Good morning to you all, let me welcome you to the nascent police state that our nation’s highest “public servants” are trying their best to establish. I say “trying” because so far they are running a script resembling that of the movie “The Gang That Couldn’t Shoot Straight.”
Not that they aren’t doing awful, horrible things. They may be inept and clumsy, but they are a bunch of killers and psychopaths and traitors and pedophiles and Lord knows what else who are holding some pretty sturdy reins of power. Until they are all taken down and put someplace where they can’t hurt people any more, we will keep reading of or experiencing events that are foreign to the America I grew up in and any country that I would want to live in.

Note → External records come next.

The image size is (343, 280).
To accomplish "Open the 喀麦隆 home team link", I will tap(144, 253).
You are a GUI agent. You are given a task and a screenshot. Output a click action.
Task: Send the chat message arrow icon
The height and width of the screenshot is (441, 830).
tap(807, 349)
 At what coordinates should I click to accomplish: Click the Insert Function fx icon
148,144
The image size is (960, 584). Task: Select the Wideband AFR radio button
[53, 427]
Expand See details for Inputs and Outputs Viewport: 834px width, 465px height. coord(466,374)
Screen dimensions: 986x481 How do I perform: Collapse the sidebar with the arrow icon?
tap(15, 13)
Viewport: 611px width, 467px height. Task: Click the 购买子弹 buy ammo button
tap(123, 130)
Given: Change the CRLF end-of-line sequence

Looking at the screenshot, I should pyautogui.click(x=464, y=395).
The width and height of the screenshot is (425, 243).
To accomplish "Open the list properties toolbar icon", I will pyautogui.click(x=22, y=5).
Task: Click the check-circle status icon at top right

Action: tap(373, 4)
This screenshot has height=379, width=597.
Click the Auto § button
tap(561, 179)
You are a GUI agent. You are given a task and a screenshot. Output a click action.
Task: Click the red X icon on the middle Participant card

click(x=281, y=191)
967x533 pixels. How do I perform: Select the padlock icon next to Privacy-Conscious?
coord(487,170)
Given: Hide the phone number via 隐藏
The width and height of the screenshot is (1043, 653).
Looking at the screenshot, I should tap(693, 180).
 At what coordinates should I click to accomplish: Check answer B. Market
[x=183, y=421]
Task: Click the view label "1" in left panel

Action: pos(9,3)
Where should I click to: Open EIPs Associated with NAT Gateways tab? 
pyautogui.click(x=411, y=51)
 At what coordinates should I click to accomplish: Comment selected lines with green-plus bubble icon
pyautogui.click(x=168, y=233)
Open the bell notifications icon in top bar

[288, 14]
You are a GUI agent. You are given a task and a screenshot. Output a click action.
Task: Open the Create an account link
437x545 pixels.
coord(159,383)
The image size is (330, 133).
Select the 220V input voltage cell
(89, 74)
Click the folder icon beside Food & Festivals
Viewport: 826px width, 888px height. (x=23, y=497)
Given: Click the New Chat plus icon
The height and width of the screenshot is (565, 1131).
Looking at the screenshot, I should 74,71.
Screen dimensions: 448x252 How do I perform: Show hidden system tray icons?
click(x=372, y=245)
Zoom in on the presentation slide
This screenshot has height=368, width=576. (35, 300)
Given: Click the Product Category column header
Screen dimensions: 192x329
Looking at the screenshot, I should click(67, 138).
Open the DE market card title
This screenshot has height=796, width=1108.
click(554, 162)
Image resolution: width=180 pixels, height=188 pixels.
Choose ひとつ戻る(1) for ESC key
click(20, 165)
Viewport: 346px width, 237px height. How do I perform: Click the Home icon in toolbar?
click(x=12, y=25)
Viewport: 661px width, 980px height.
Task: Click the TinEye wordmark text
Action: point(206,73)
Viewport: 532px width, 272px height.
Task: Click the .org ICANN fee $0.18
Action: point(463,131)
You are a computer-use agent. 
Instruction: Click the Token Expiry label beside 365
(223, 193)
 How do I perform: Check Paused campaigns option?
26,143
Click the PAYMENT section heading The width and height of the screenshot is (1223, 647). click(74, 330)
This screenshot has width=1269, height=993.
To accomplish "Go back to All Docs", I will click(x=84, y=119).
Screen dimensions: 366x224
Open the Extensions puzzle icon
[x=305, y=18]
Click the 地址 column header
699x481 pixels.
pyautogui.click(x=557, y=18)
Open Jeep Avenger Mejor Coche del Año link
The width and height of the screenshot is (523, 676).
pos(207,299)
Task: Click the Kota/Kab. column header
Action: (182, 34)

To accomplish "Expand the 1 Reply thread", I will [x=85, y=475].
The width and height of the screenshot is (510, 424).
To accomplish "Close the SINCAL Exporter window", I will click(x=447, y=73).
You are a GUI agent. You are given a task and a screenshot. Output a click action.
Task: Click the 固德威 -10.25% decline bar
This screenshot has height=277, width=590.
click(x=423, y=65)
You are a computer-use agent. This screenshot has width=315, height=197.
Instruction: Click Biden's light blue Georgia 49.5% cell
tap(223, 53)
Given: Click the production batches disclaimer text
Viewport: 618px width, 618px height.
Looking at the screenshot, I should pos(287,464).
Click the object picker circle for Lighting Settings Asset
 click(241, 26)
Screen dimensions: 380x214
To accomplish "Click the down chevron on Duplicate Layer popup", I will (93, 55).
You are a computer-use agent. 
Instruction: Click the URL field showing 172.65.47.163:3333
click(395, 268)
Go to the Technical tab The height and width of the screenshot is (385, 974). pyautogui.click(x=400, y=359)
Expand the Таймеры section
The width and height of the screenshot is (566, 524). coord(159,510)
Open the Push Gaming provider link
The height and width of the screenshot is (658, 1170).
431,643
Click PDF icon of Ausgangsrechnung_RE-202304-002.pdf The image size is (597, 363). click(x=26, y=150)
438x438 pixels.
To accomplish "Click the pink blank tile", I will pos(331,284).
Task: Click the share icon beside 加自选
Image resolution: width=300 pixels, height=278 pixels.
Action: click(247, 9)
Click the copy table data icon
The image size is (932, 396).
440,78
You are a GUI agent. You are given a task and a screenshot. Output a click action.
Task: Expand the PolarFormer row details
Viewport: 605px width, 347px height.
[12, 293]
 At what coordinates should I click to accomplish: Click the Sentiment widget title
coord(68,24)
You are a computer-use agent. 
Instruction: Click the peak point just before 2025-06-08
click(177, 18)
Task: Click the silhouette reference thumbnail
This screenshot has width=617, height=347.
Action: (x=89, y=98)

I will return to an idea that I have voiced at least once before. Remember after World War Two was over and quite a few Nazis were executed? Of course you do. But a handful were imprisoned, and one of them, a Rudolf Hess, served out his life sentence, finally dying in prison in 1987.
After the war, Hess was tried at the Nuremberg war crimes trials, convicted, and given a life sentence. He served his sentence at Spandau Prison in Berlin, where from 1966 he was the sole inmate. After his death in 1987, Hess was buried in Wunsiedel, Bavaria, and his grave later became a pilgrimage site for neo-Nazis. In 2011 it was decided that his body should be moved. Hess’s remains were subsequently cremated, and his ashes were scattered in an unidentified lake.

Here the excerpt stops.